I was given a dataset about an online game that made money through microtransactions. The csv dataset was reasonably short (43kb) with seven columns, each containing important information. Luckily, there was no missing data. I was asked to interpret the data, and provide actionable insights about the demographics and most profitable items for in-game purchases.
Here, I used Pandas in a Jupyter Notebook.
Of the 1163 active players, the vast majority are male (84%). There also exists, a smaller, but notable proportion of female players (14%).
Our peak age demographic falls between 20-24 (44.8%) with secondary groups falling between 15-19 (18.60%) and 25-29 (13.4%).
# Dependencies and Setup
import pandas as pd
import numpy as np
# File to Load (Remember to Change These)
file_to_load = "Resources/purchase_data.csv"
# Read Purchasing File and store into Pandas data frame
df = pd.read_csv(file_to_load)
df.head(10)
# Calculate the Number of Unique Players
player_demographics = df.loc[:, ["Gender", "SN", "Age"]]
player_demographics = player_demographics.drop_duplicates()
num_players = player_demographics.count()[0] # Display the total number of players
pd.DataFrame({"Total Players": [num_players]})
unique_item_count = len(df['Item ID'].unique())
average_price_of_items = round(float(df['Price'].mean()), 2)

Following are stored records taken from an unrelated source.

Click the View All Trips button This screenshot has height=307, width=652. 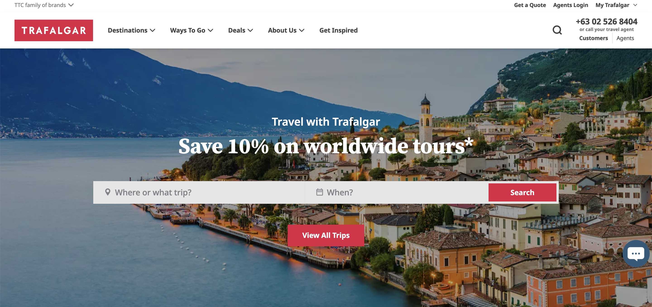[x=326, y=235]
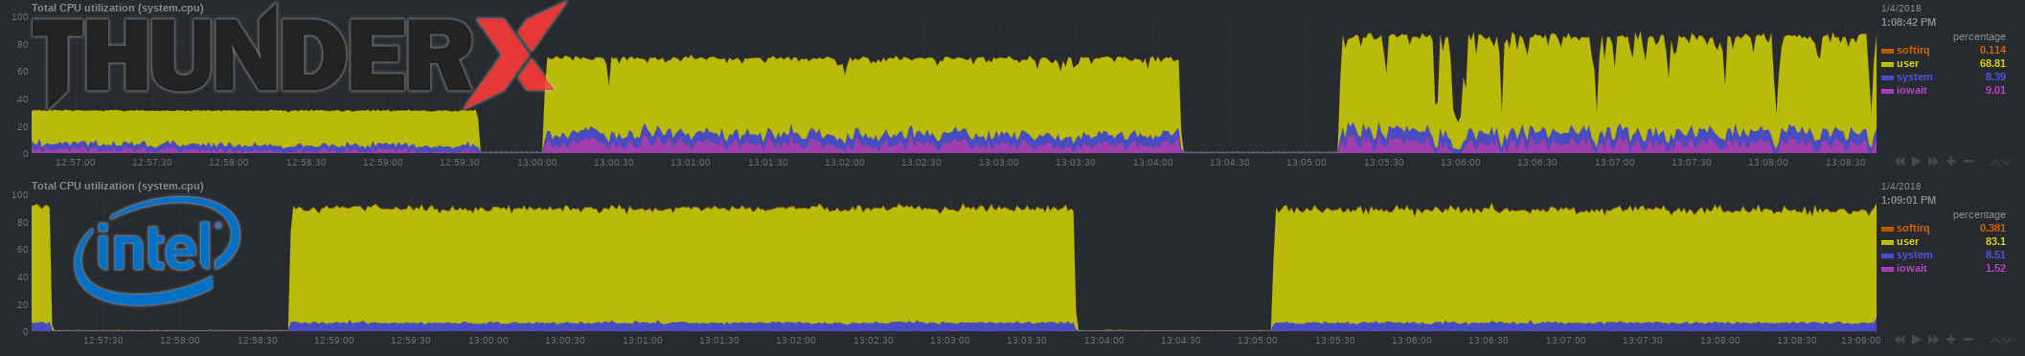Click 13:05:00 time label on Intel chart
2025x356 pixels.
point(1257,340)
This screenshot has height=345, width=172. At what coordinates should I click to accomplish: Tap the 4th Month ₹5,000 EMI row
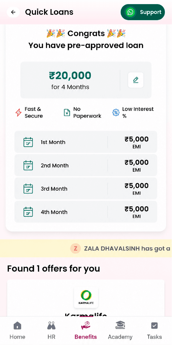click(86, 212)
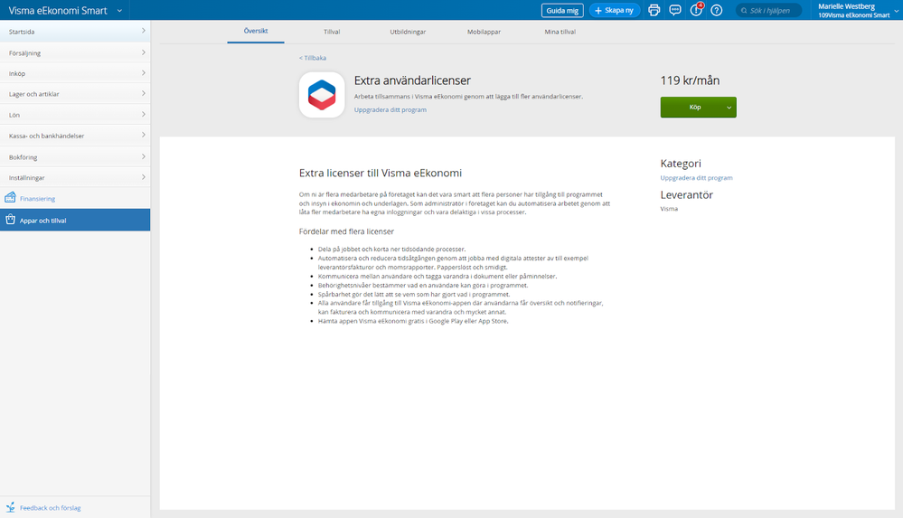
Task: Open the chat messages icon
Action: [x=675, y=11]
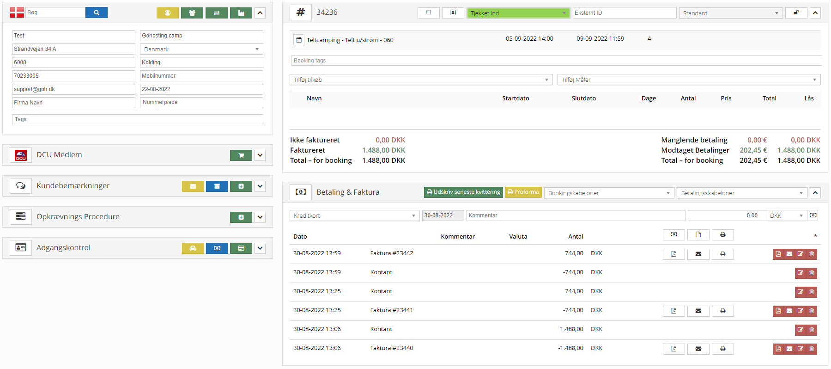Toggle the unlock padlock button in booking header
831x369 pixels.
click(796, 13)
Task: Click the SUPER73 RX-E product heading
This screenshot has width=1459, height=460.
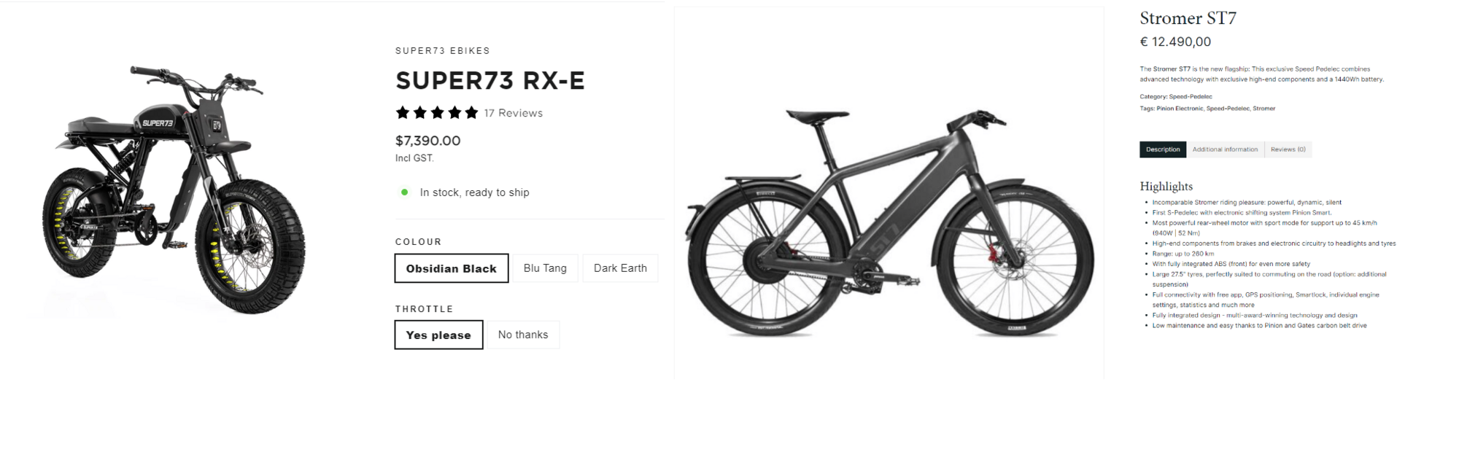Action: pyautogui.click(x=490, y=81)
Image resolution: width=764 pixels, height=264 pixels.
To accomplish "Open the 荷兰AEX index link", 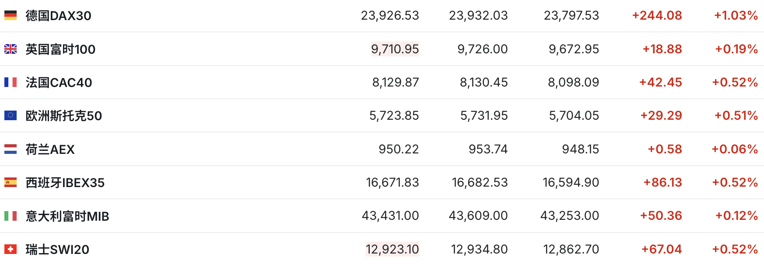I will pos(50,149).
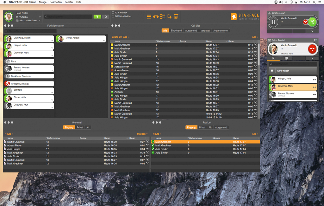Switch to 'Verpasst' tab in Call List

pos(205,31)
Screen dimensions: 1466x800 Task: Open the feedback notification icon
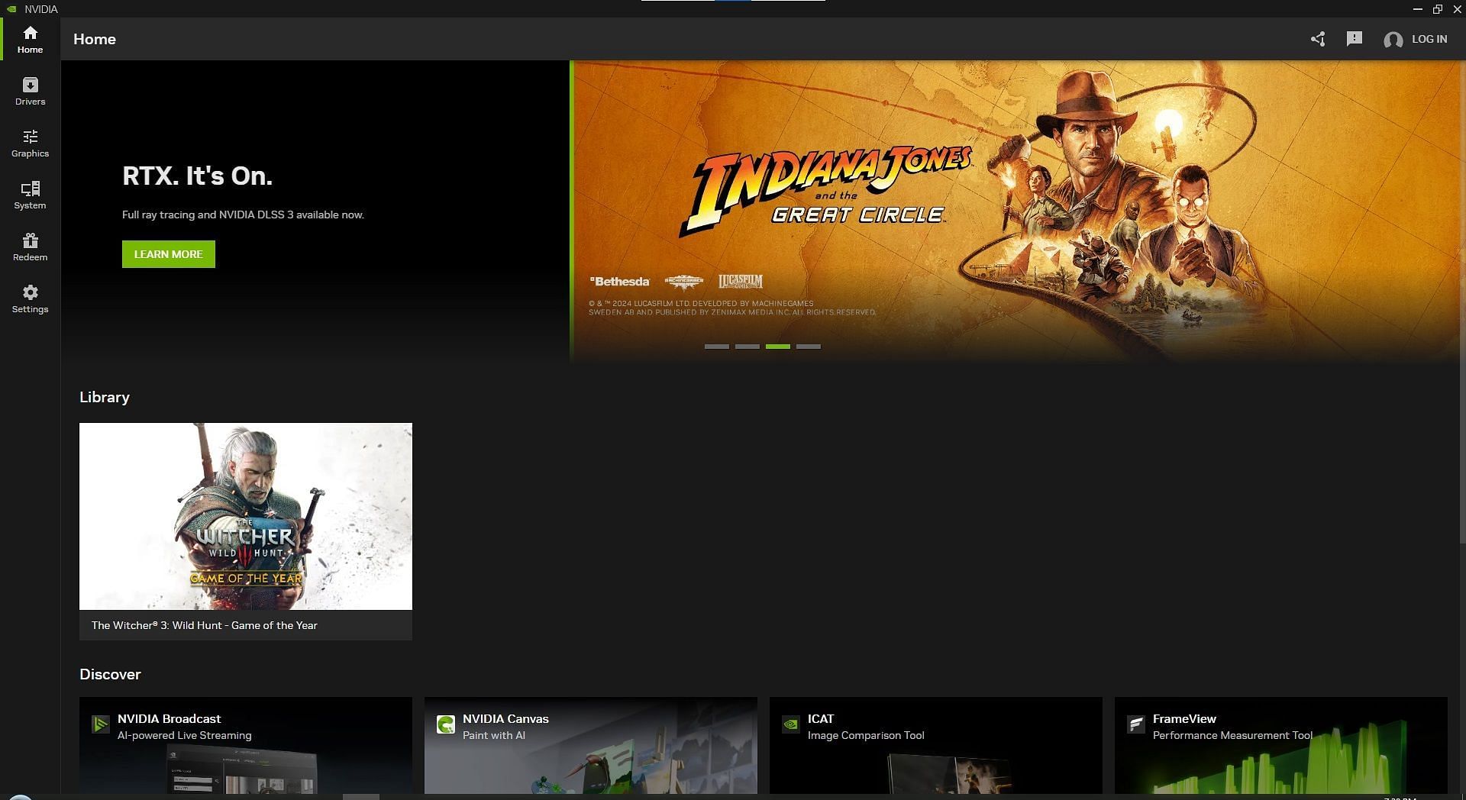click(1354, 39)
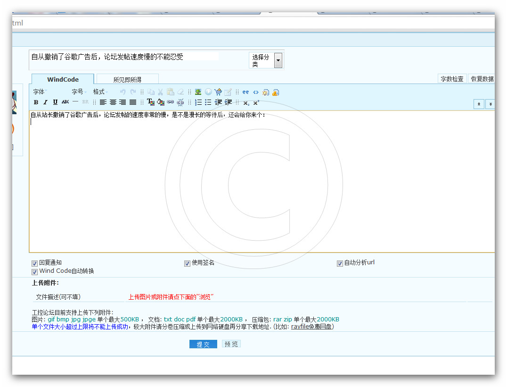The width and height of the screenshot is (507, 387).
Task: Open the rayfile免费网盘 link
Action: [x=311, y=326]
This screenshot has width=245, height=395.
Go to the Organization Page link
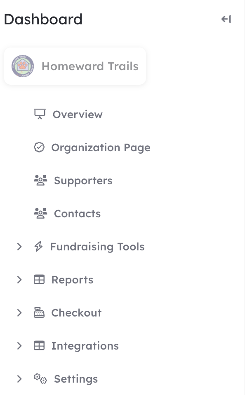coord(101,148)
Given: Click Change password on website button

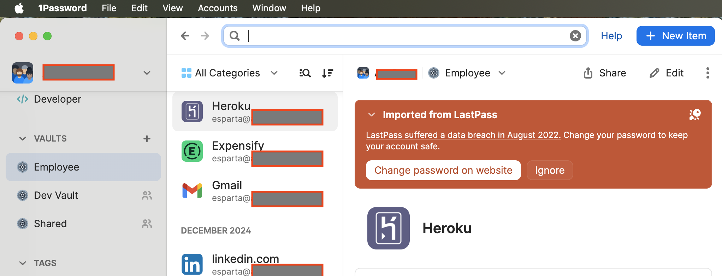Looking at the screenshot, I should coord(443,170).
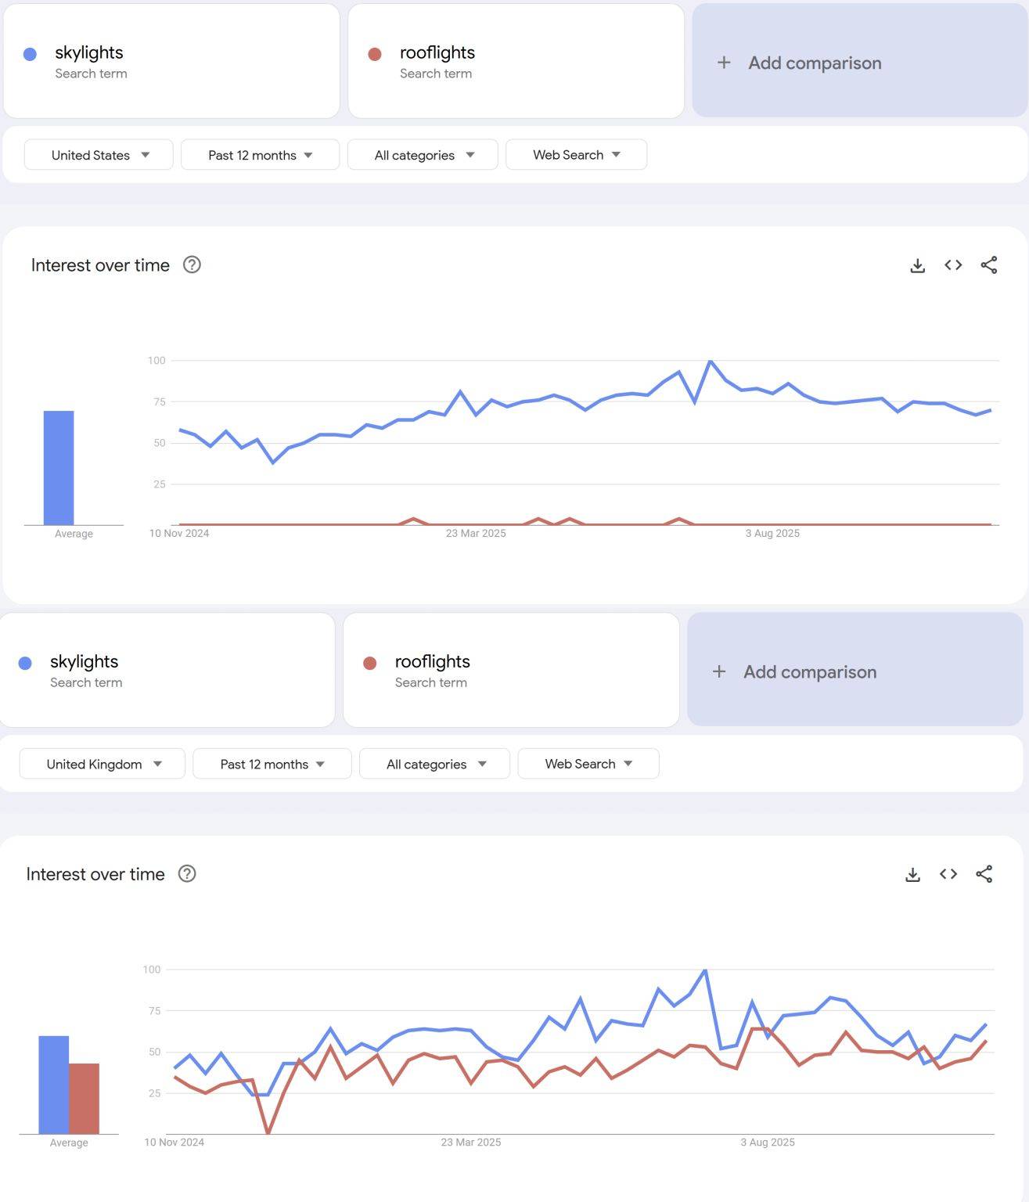Click the blue skylights average bar for US
This screenshot has width=1029, height=1202.
pos(59,468)
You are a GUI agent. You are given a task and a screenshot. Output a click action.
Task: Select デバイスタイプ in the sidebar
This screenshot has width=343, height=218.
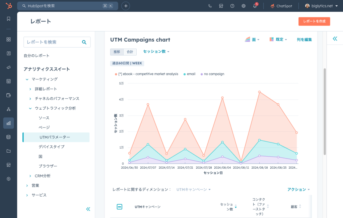point(51,147)
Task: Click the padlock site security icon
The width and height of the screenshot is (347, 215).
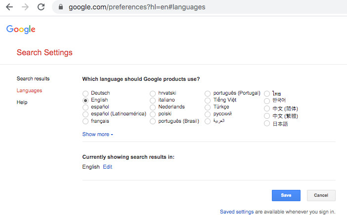Action: point(61,7)
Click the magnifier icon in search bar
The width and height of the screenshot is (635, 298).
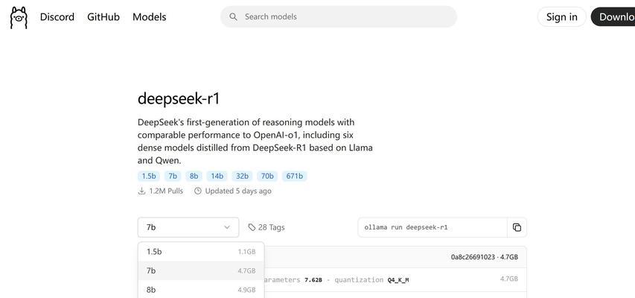tap(233, 16)
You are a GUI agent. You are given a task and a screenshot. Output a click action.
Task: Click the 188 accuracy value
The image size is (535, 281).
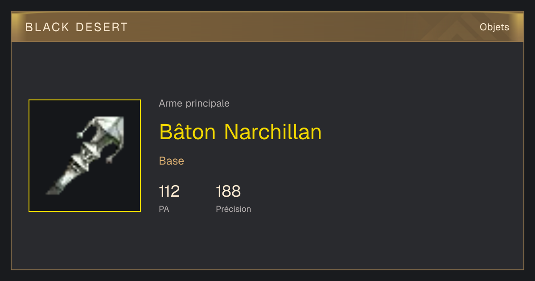coord(228,191)
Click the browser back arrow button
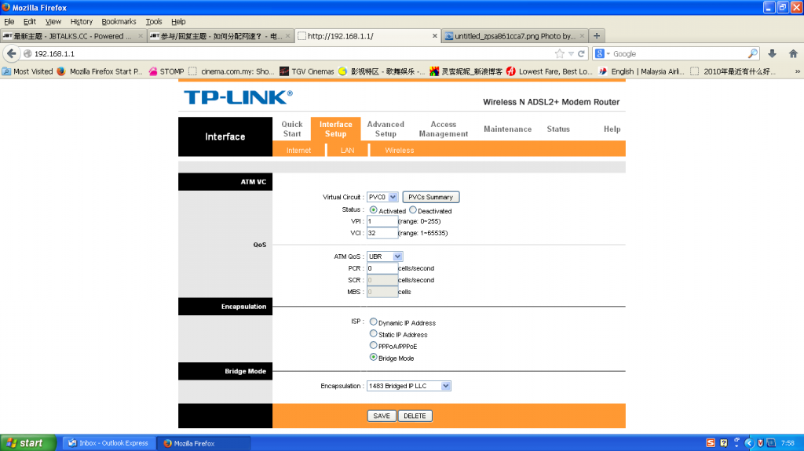This screenshot has height=451, width=804. tap(11, 53)
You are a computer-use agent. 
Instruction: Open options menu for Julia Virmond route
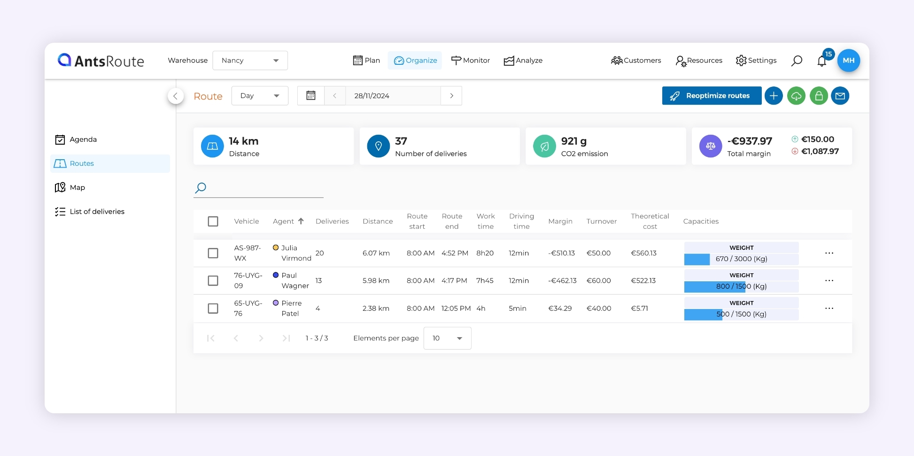coord(829,253)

count_of_purchases = len(df['Price'])
price_sum = float(df['Price'].sum())
price_sum
summary_dataframe = pd.DataFrame({
'Number of Unique Items': [unique_item_count],
'Average Price': '$' + str(average_price_of_items),
'Number of Purchases': [count_of_purchases],
'Total Revenue': '$' + str(price_sum)
})
summary_dataframe
df_gender1 = df[['Gender','SN']].drop_duplicates(subset = 'SN')
gender_count = df_gender1['Gender'].value_counts(0)
gender_percent = df_gender1['Gender'].value_counts(1)
gender_count_df = pd.DataFrame(gender_count)
gender_percent_df = round(pd.DataFrame(gender_percent) * 100, 2)
gender_summary_df = gender_count_df.merge(gender_percent_df, left_index = True, right_index = True)
gender_summary_df.columns = ['Total Count', 'Percentage of Players']
gender_summary_df
df_gender_2 = df.groupby('Gender')
purchase_count = round(df_gender_2['Purchase ID'].count(), 0)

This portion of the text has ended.